24 gennaio 2021
Aggiornato 00:30
Dietro alla Mercedes ma con tanto potenziale inespresso

La Ferrari inizia col piede sbagliato, ma Vettel non è preoccupato

Secondo posto con ben mezzo secondo di distacco dal leader Lewis Hamilton al termine della prima giornata di prove libere del Gran Premio d'Australia: «I tempi non contano, abbiamo avuto dei ritardi. Lavorando possiamo migliorare»
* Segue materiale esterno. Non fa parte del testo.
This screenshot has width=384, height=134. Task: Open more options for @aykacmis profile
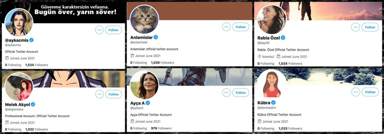pos(99,30)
Sebastian Vettel al box in Australia
Sebastian Vettel al box in Australia Ferrari

MELBOURNE – Come due settimane fa, dopo i test pre-campionato, era troppo presto per cantare vittoria, oggi, dopo le prime prove libere della stagione, è troppo presto per darsi per vinti. Certo, il Gran Premio inaugurale in Australia non è cominciato come avrebbe sperato la Ferrari: un quinto e un sesto posto nel turno mattutino e un secondo e un quarto in quello pomeridiano. Ma, se ci si affida all'analisi dall'interno di Sebastian Vettel, il quadro sembra meno fosco. Il mezzo secondo di distacco accusato oggi dal leader Lewis Hamilton potrebbe non rivelarsi così rappresentativo: «Spero di no, ma vedremo – spiega il ferrarista tedesco – I risultati di oggi non contano così tanto, alla fine. La giornata è stata importante, ma non la classifica finale, il tempo sul giro secco. Penso che in generale sia andata bene. Abbiamo avuto qualche piccolo problema in mattinata, che ci è costato del tempo in pista, perciò ci è voluto un po' di più per trovare il ritmo. Penso che possiamo ancora migliorare il bilanciamento: la macchina non ha ancora espresso tutto il suo potenziale e sono fiducioso che riusciremo a fare un bel passo avanti per domani». Qualche problema tecnico che ha rallentato il lavoro in mattinata, poi una macchina che non ha ancora trovato il suo equilibrio ideale su questo tracciato: questi, dunque, i problemi che hanno impedito alla SF70H di esprimersi al meglio, finora. Ma il margine di miglioramento c'è, bisogna solo continuare a lavorare con convinzione: «La gente dall'esterno si fa sempre le sue opinioni, indipendentemente da quello che le dici – prosegue il quattro volte iridato – Ovviamente siamo stati molto contenti dei test, i tempi erano buoni, ma non significano niente finché non si arriva qui, dove conta davvero. Penso che siamo stati molto realisti al riguardo. Come ho detto, oggi è andata bene: la vettura mi ha dato buone sensazioni. Del resto l'ultima volta che ci sono salito era solo due settimane fa, ma è stato positivo tornarci e penso che possiamo ancora migliorare».

Poca chiarezza
A dare manforte a Seb sono anche le parole del suo compagno di squadra Kimi Raikkonen, oggi in ritardo di altri quattro decimi rispetto alla migliore delle Ferrari: «Oggi è solo venerdì – frena Iceman – Non c'è modo di sapere che programmi abbiano seguito oggi i nostri avversari, almeno fino alle qualifiche di domani. Ho sempre pensato che questo circuito non dia un quadro dei valori in campo chiaro al 100%, perché è una pista piuttosto speciale e abbiamo visto che in questa gara possono succedere molte cose. Noi possiamo solo dare il nostro massimo e la sensazione è piuttosto buona. Lavoreremo in modo normale e vedremo a che punto ci troveremo domani». Il mantra è sempre lo stesso: per sapere la verità bisogna aspettare. Forse addirittura più di un Gran Premio, sicuramente più di una giornata: «Penso che il primo venerdì sia sempre un po' più nervoso per tutti. Le cose sarebbero potute andare un po' più lisce oggi, ma in generale ci possiamo ritenere piuttosto soddisfatti. Dobbiamo guardare al quadro generale: è il primo giorno e tutti pensano a domani. Difficile dire oggi a che punto siamo contro la Mercedes, ma sappiamo che ci sono dei punti da migliorare e sappiamo come farlo. È un fatto normale, per essere venerdì».